História da Nova Zelândia / Colonização Européia da Nova Zelândia


Colonização européia na Nova ZelândiaEditar

 
por Caroline Abraham – 1860

Assim que houve bastante publicidade acerca da Nova Zelândia na Grã Bretanha, várias foram as tentativas de colonizá-la.

A primeira foi em 1825 quando foi formada a Companhia Nova Zelândia na Inglaterra. Essa Companhia acreditava em fazer grandes negócios com linho, madeira kauri, caça as baleias e as focas, além de colonizar a Nova Zelândia.

A Companhia fez petições ao governo britânico, que não foram bem sucedidas, para ter exclusividade no comércio durante 31 anos e também comandar as forças militares.

Mesmo assim, a Companhia enviou dois navios no ano seguinte, o Lambton e o Isabella, sob o comando do capitão James Herd, para avaliar as perspectivas de comércio e possíveis assentamentos.

Os navios ancoraram onde é hoje Wellington Harbour entre setembro ou outubro de 1826, e Herd chamou o local de Lambton Harbour. Mais tarde, explorando a área, ele identificou um local agradável para uma povoação europeia no sudoeste do porto.

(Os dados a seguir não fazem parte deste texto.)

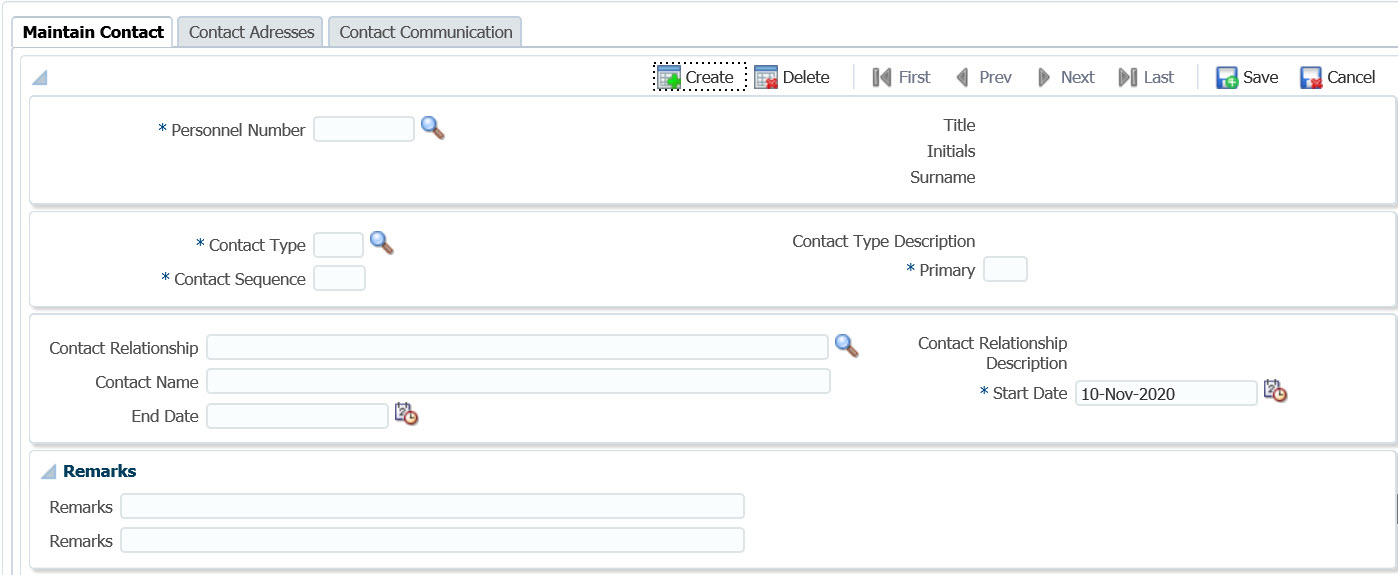The height and width of the screenshot is (575, 1398).
Task: Click the Contact Relationship search magnifier
Action: 846,346
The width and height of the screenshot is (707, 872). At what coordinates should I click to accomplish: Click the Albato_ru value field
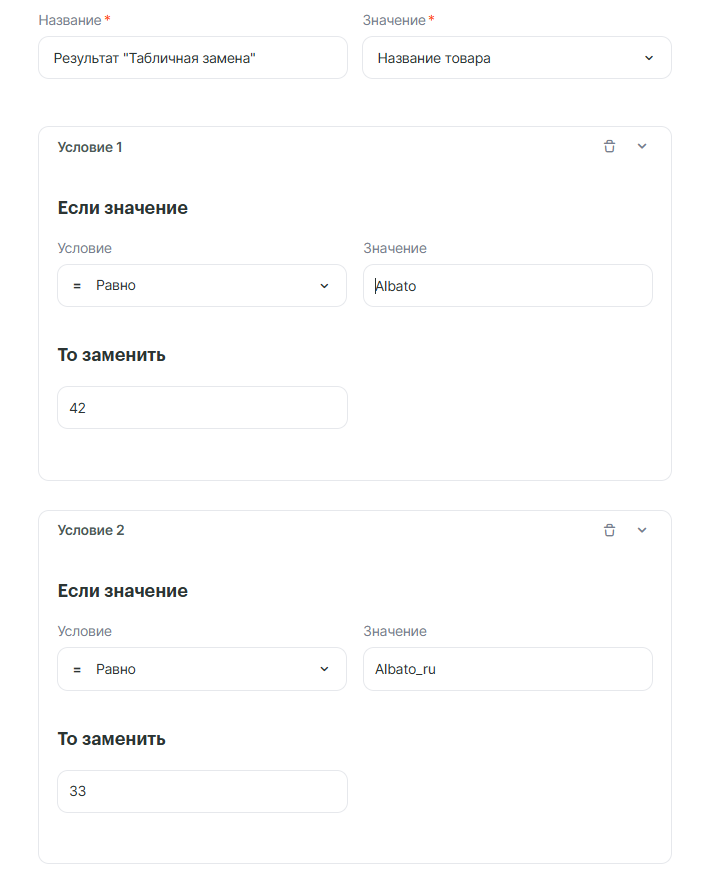507,669
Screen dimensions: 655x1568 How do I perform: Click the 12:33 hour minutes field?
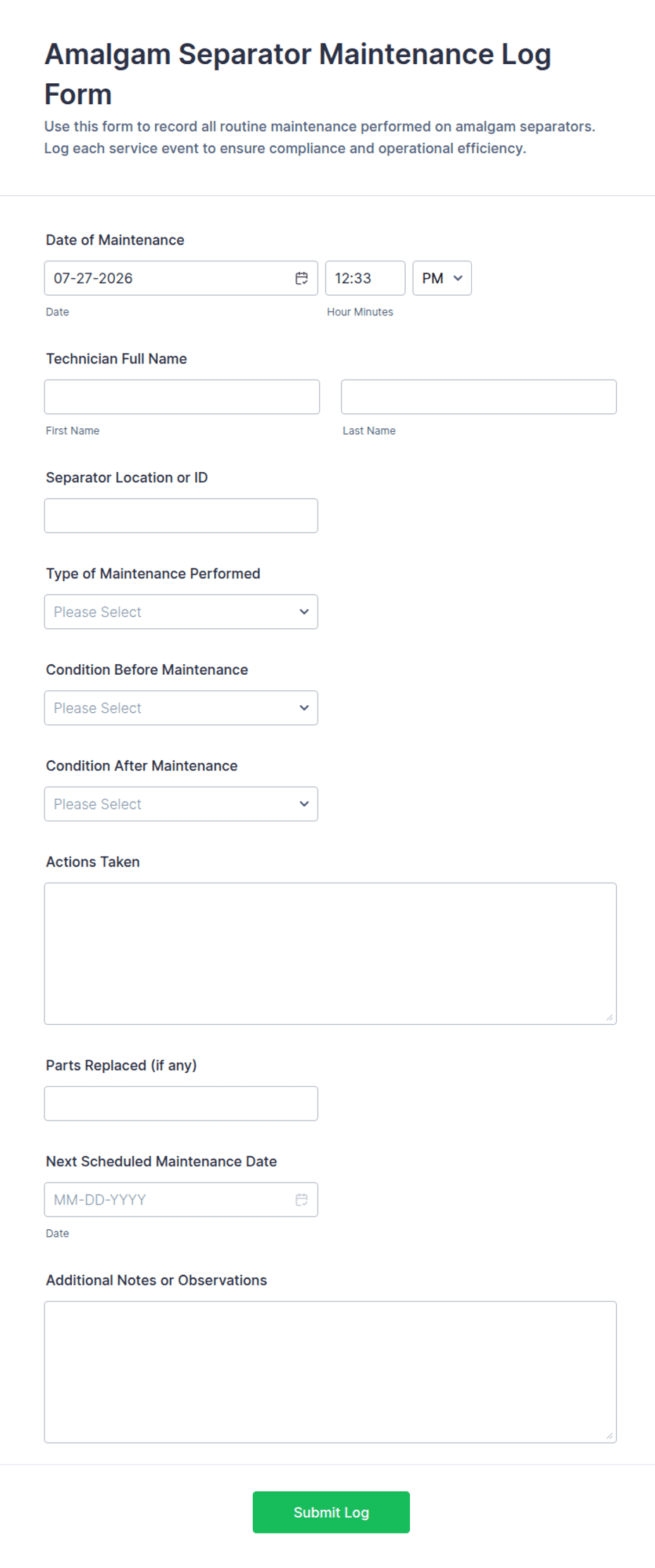tap(365, 278)
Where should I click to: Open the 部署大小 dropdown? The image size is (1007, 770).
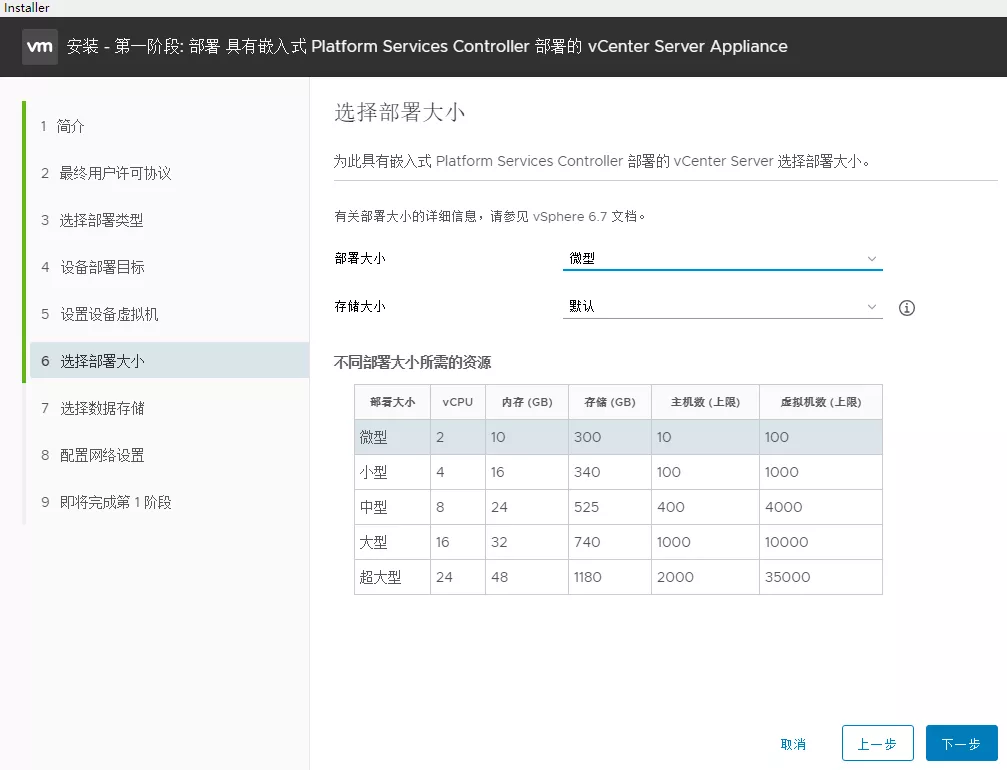click(x=721, y=258)
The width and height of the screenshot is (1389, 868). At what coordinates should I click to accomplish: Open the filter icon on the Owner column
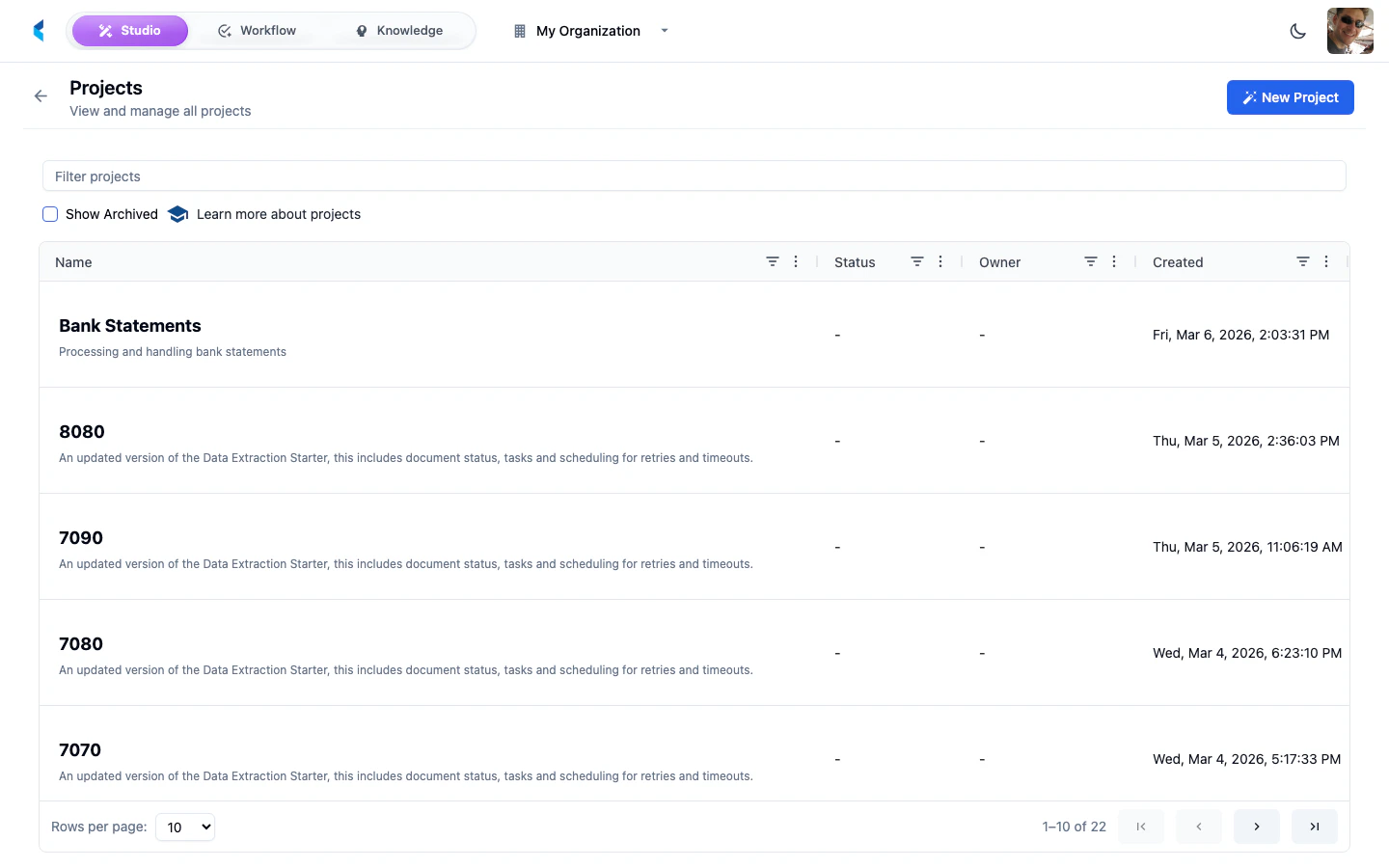[x=1090, y=261]
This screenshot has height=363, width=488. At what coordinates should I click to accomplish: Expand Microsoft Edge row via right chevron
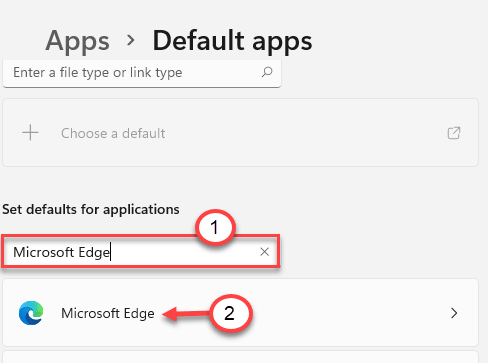point(454,313)
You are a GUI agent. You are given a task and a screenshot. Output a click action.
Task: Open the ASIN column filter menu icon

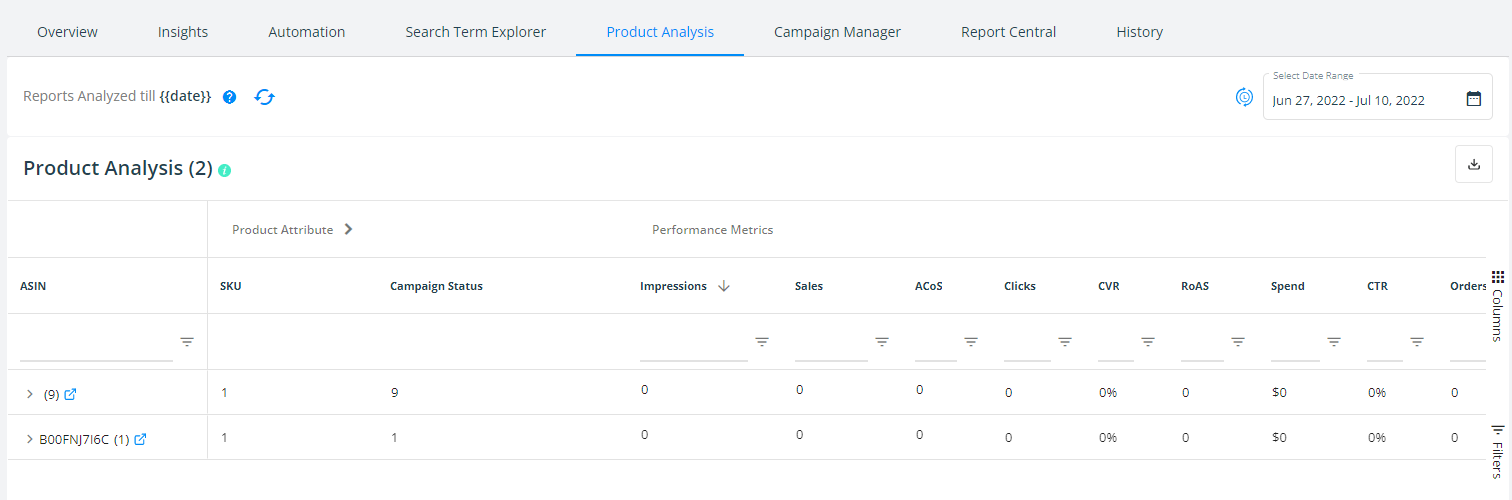click(187, 342)
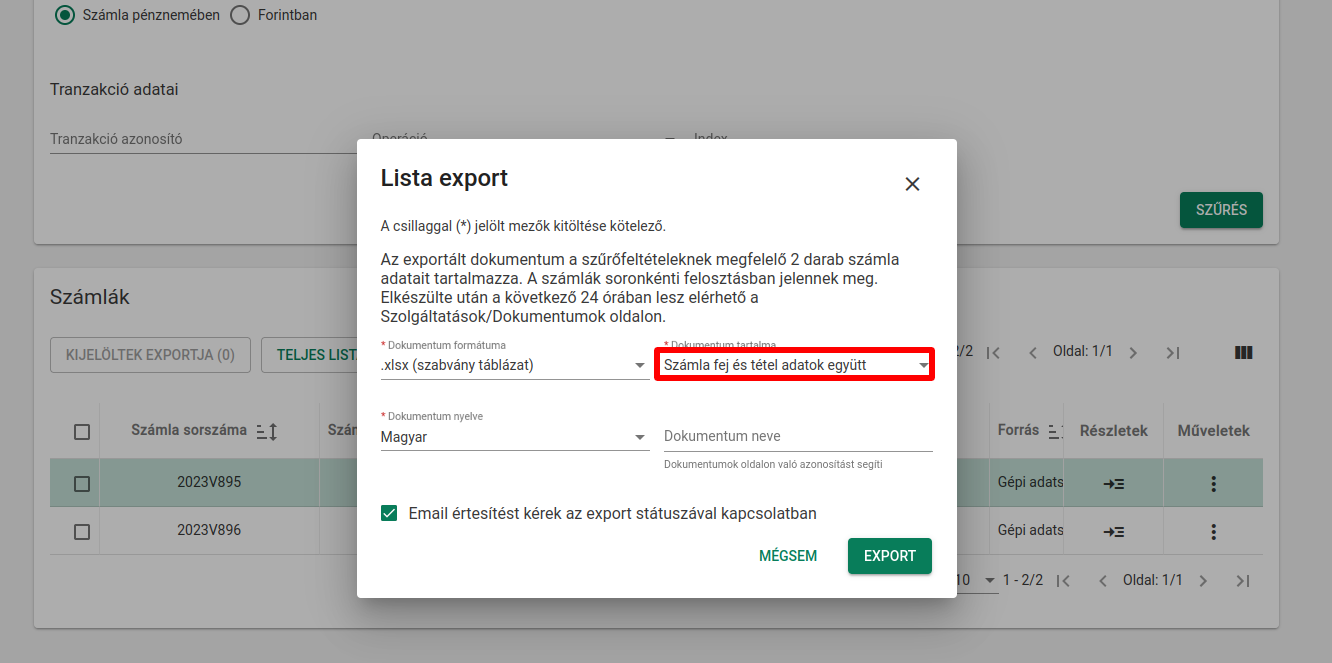Open three-dot actions menu for 2023V896
The image size is (1332, 663).
pos(1213,532)
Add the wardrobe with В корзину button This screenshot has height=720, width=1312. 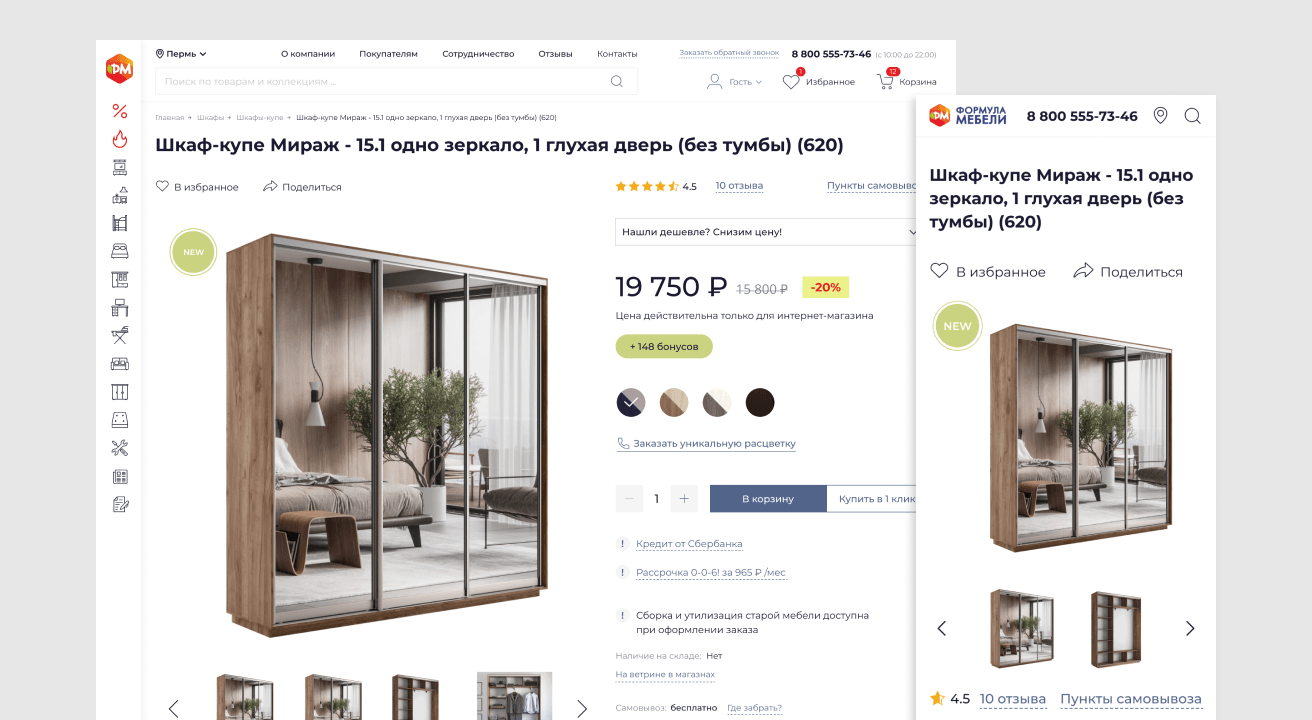coord(768,499)
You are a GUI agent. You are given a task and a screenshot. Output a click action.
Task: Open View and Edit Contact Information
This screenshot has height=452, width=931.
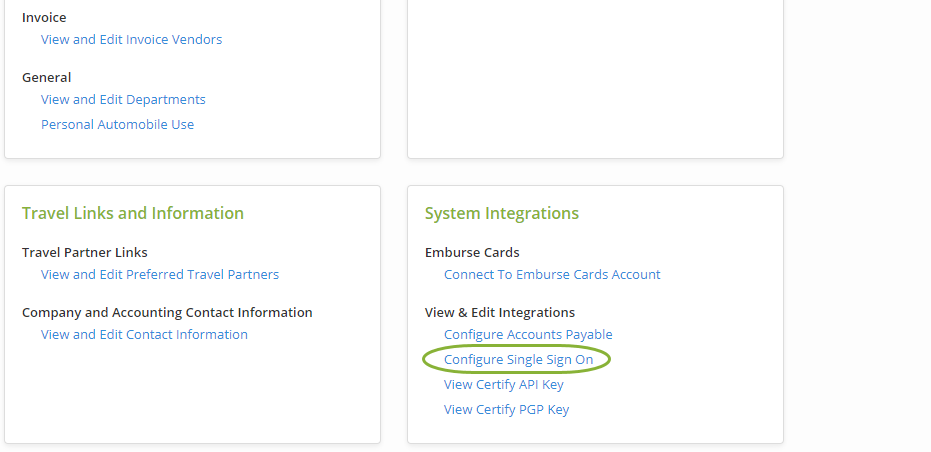(x=144, y=335)
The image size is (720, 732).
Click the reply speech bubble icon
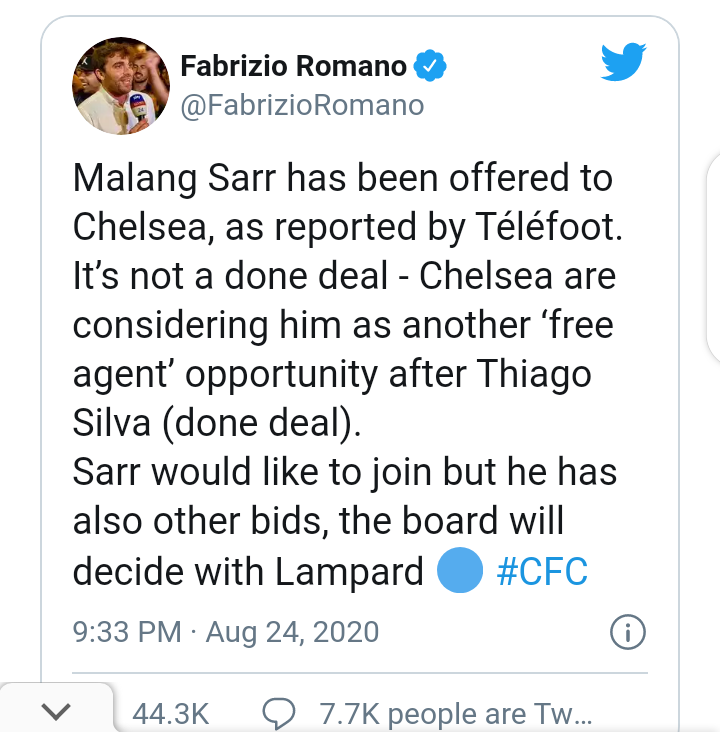tap(277, 714)
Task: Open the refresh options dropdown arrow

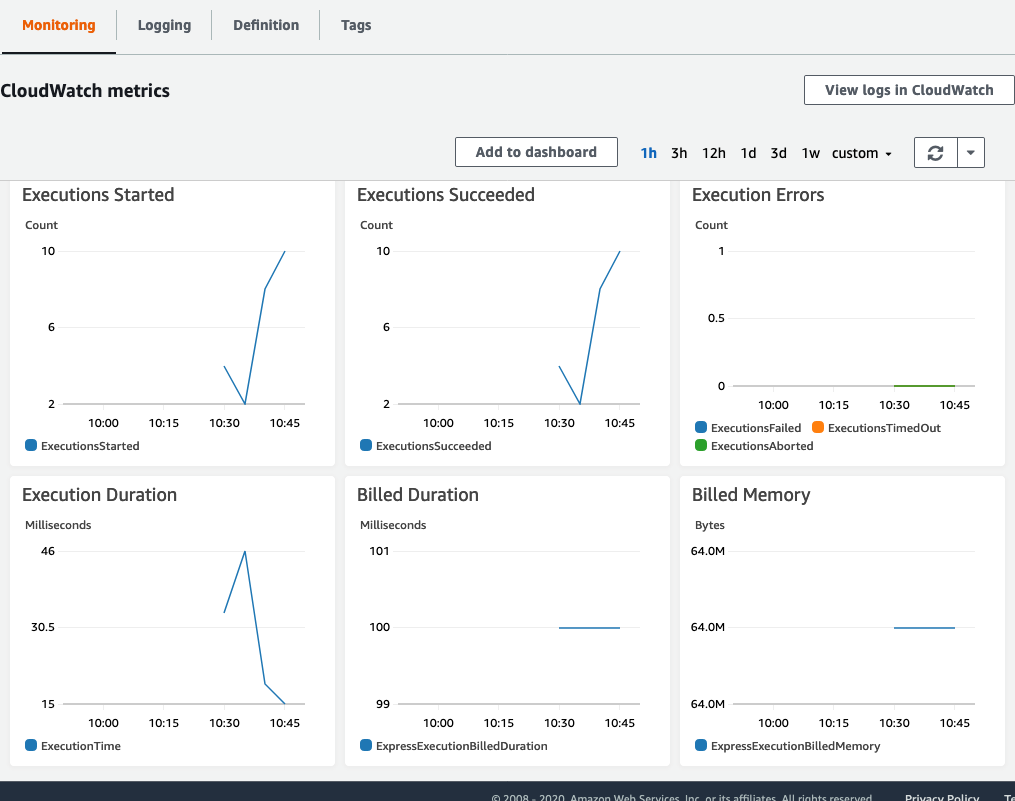Action: click(x=971, y=153)
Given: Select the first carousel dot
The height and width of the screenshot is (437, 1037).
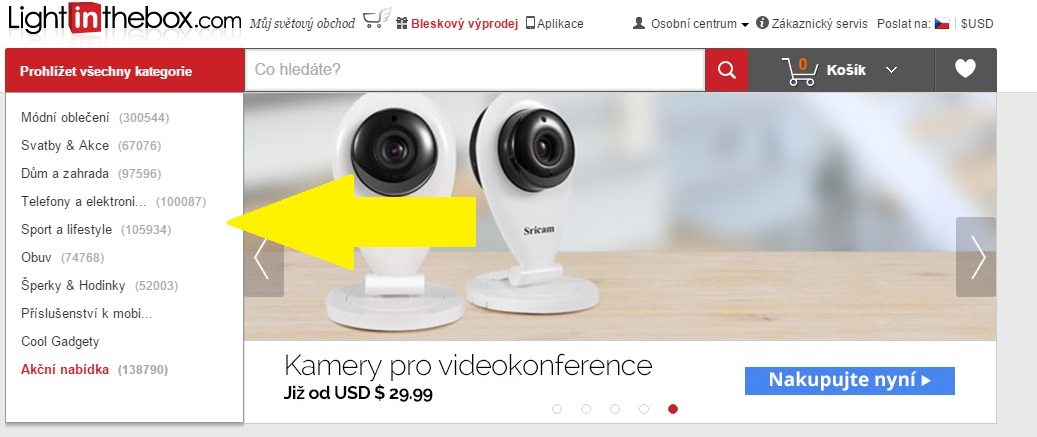Looking at the screenshot, I should coord(557,409).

Os navios então rumaram norte para procurar possibilidades de comércio e supostamente comprar um milhão de acres de terras dos maoris. De qualquer maneira a Companhia decidiu não aplicar mais em novos empreendimentos no local, uma vez que já tinha gastado ali, ₤20,000.

 
placa na 1–5 Adam Street, Londres – Companhia da Nova Zelândia


A primeira grande atuação da Companhia ocorreu quando esta se estabeleceu na Inglaterra. A Companhia da Nova Zelândia não foi aprovada pelo Comitê Colonial e nem pelo Governo Britânico, mas seu primeiro navio, The Tory, partiu da Inglaterra em maio de 1839.

A Companhia comprou terras baratas dos maoris em negócios desonestos para conseguir o máximo de terras possível antes que o Governo Britânico anexasse a Nova Zelândia.

A Companhia inciou um povoado em Wellington, e logo depois em Wanganui em 1840, em New Plymouth em 1841 e em Nelson em 1842. A Companhia também enviou espiões até South Island para procurar por novos locais para povoar.

Assim, a Companhia logo ficou em dificuldades financeiras. Tinham planejado comprar terras baratas e vendê-las por altos preços. A ideia era que, uma colônia com terras caras atrairia colonos ricos.

 
paisagem em Pukearuhe

Os lucros da venda das terras foram usados para pagar passagem dos colonos trabalhadores e para serviços públicos, igrejas, escolas. Para que esse esquema funcionasse era importante balancear a proporção dos trabalhadores e dos imigrantes com propriedades. Em parte, o fracasso dos planos da Companhia da Nova Zelândia ocorreram por que essa proporção nunca foi alcançada; havia sempre mais empregados do que empregadores.


Os lucros da venda das terras para os pretensos colonos nunca alcançou a expectativa e nunca chegou nem perto dos gastos. Em 1844 a Companhia cessou seu comércio e desistiu do negócio em 1850.

O Governo Britânico inicialmente assumiu a responsabilidade pelas dívidas da Companhia, mas entregou tudo para o governo da Nova Zelândia em 1854.

Através dos anos seguintes, mais de 8 600 colonos chegaram à Nova Zelândia em mais de 57 navios. Por volta de 1859 a maioria era de europeus. Ao longo de 1860, mais de 100,000 ingleses, escoceses e galeses se estabeleceram na Nova Zelândia.